Integrin-linked kinase is responsible for Ca²⁺-independent myosin diphosphorylation and contraction of vascular smooth muscle

Smooth muscle contraction is activated by phosphorylation at Ser-19 of LC₂₀ (the 20 kDa light chains of myosin II) by Ca²⁺/calmodulin-dependent MLCK (myosin light-chain kinase). Diphosphorylation of LC₂₀ at Ser-19 and Thr-18 is observed in smooth muscle tissues and cultured cells in response to various contractile stimuli, and in pathological circumstances associated with hypercontractility. MLCP (myosin light-chain phosphatase) inhibition can lead to LC₂₀ diphosphorylation and Ca²⁺-independent contraction, which is not attributable to MLCK. Two kinases have emerged as candidates for Ca²⁺-independent LC₂₀ diphosphorylation: ILK (integrin-linked kinase) and ZIPK (zipper-interacting protein kinase). Triton X-100-skinned rat caudal arterial smooth muscle was used to investigate the relative importance of ILK and ZIPK in Ca²⁺-independent, microcystin (phosphatase inhibitor)-induced LC₂₀ diphosphorylation and contraction. Western blotting and in-gel kinase assays revealed that both kinases were retained in this preparation. Ca²⁺-independent contraction of calmodulin-depleted tissue in response to microcystin was resistant to MLCK inhibitors [AV25 (a 25-amino-acid peptide derived from the autoinhibitory domain of MLCK), ML-7, ML-9 and wortmannin], protein kinase C inhibitor (GF109203X) and Rho-associated kinase inhibitors (Y-27632 and H-1152), but blocked by the non-selective kinase inhibitor staurosporine.
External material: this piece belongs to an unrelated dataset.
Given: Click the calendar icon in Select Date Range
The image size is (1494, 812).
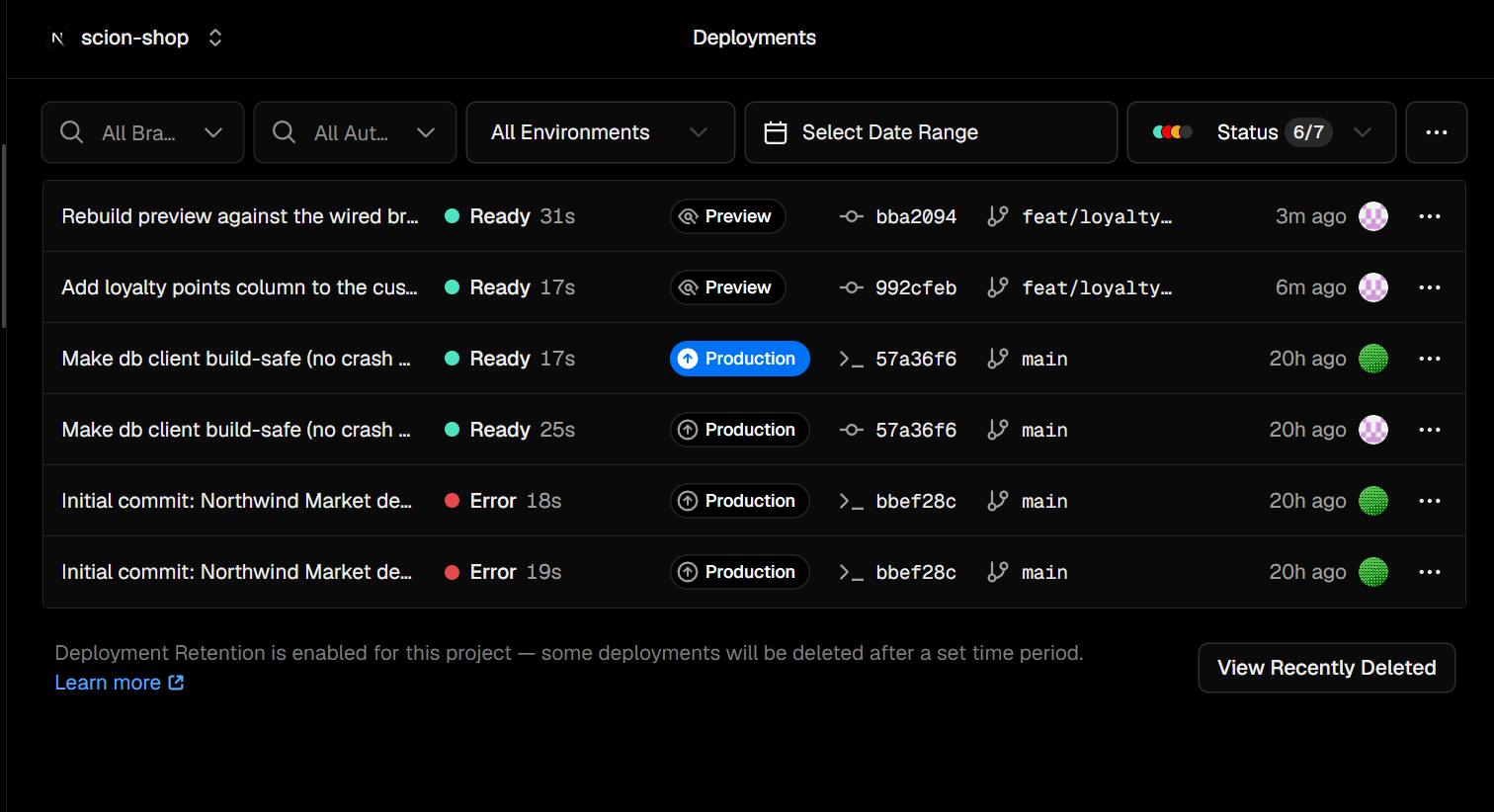Looking at the screenshot, I should pyautogui.click(x=776, y=132).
ZIPK was inhibited by AV25 (IC₅₀ 0.63±0.05 μM), whereas ILK was insensitive to AV25 (at concentrations as high as 100 μM). AV25 had no effect on Ca²⁺-independent, microcystin-induced LC₂₀ mono- or di-phosphorylation, with a modest effect on force. We conclude that direct inhibition of MLCP in the absence of Ca²⁺ unmasks ILK activity, which phosphorylates LC₂₀ at Ser-19 and Thr-18 to induce contraction. ILK is probably the kinase responsible for myosin diphosphorylation in vascular smooth muscle cells and tissues.